▸ DIRECTIONS FOR THIS TASK
Below are some records. Write out the lines from the one containing "You are a computer-use" to the last line, word for word, leaving out pictures.

(Collected data)
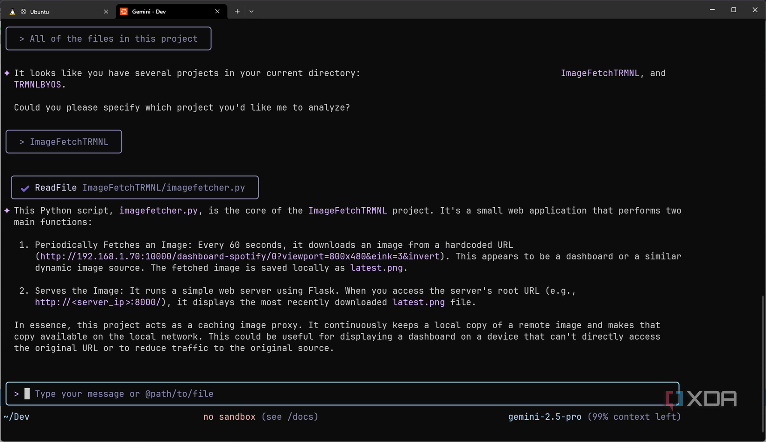
Task: Click the 'All of the files in this project' box
Action: click(108, 39)
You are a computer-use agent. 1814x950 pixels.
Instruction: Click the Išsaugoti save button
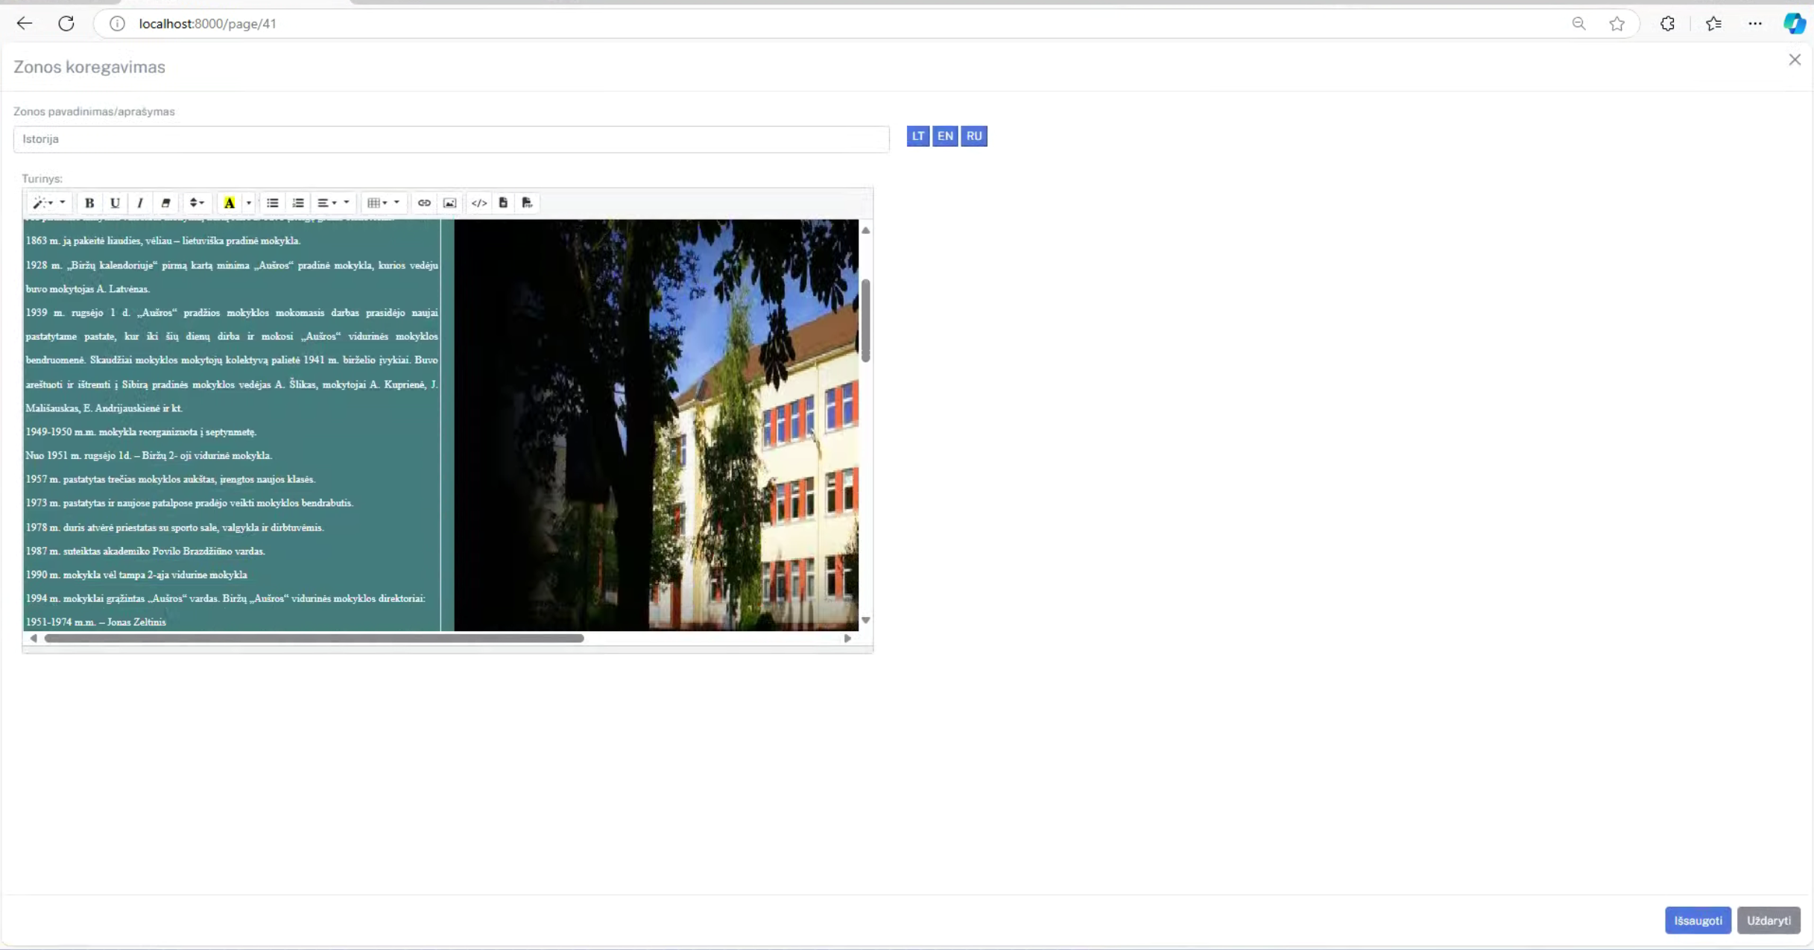1698,920
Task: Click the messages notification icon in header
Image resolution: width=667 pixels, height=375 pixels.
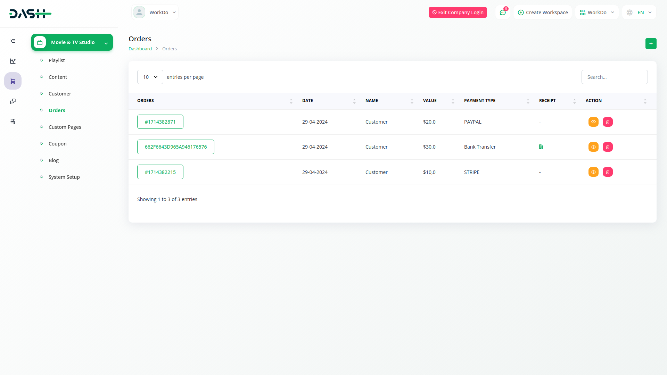Action: pos(502,13)
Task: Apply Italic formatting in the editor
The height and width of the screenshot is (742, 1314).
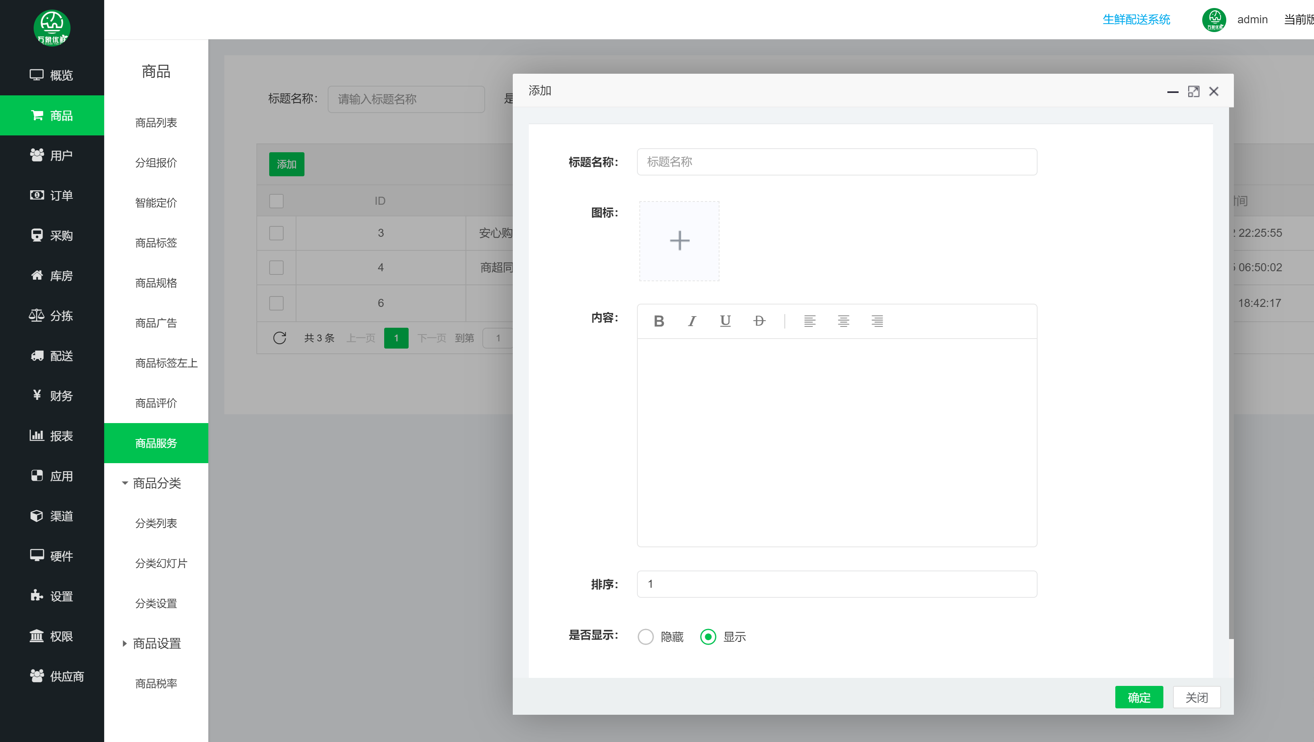Action: click(692, 321)
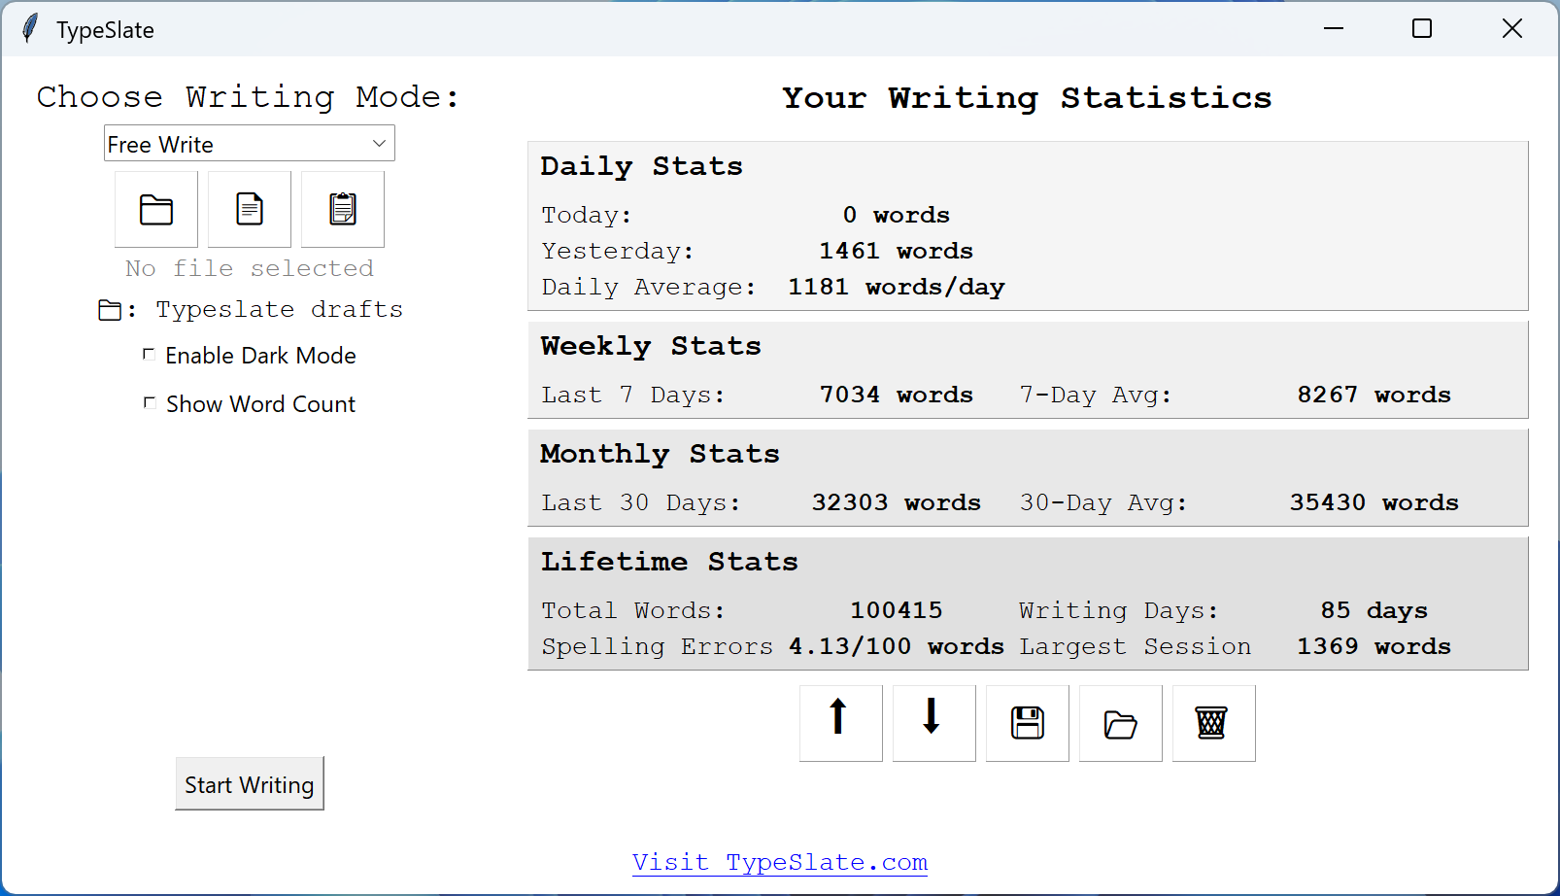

▸ SOLUTION TO THE PROBLEM
You are a computer-use agent. 1814x950 pixels.
Instruction: Click the Išsaugoti save button
1698,920
Task: Click the messages notification icon in header
Image resolution: width=667 pixels, height=375 pixels.
Action: pos(502,13)
Task: Apply Italic formatting in the editor
The height and width of the screenshot is (742, 1314).
Action: click(692, 321)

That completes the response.